Os índios no Brasil somam 896,9 mil pessoas, de 305 etnias, que falam 274 línguas indígenas, segundo dados do Censo 2010 divulgado na última semana pelo Instituto Brasileiro de Geografia e Estatística (IBGE). O número representa aumento de 205% em relação aos número de 1991, quando foi feito a primeira pesquisa nos moldes atuais. Em 91, os índios eram 294 mil e passaram a 734 mil em 2000. Além de o Censo 2010 retomar a investigação sobre as etnias dos povos, também voltou a investigar suas línguas, trabalho que ficou parado por 60 anos - mas não inclui os povos indígenas isolados.

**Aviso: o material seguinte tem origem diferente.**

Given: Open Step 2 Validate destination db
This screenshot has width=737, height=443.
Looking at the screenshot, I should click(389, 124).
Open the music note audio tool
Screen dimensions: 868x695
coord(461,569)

O Censo mostra ainda que mais da metade dos índios (63,8%) vivem em área rural, outra condição que mudou em relação ao Censo de 200, quando mais da metade estavam em área urbana (52%). A pesquisa populacional aponta ainda que a maioria (57,7%) vivem em 505 territórios indígenas reconhecidos pelo governo (até dezembro de 2010, quando o Censo foi fechado). As áreas indígenas equivalem a 12,5% do território nacional, sendo a maior parte na região Norte, que também é a mais populosa em indígenas, com 342 mil índios. O contrário são as regiões Sudeste e Nordeste, onde a maioria dos índios vivem fora de suas terras tradicionais, respectivamente, 84 e 54%.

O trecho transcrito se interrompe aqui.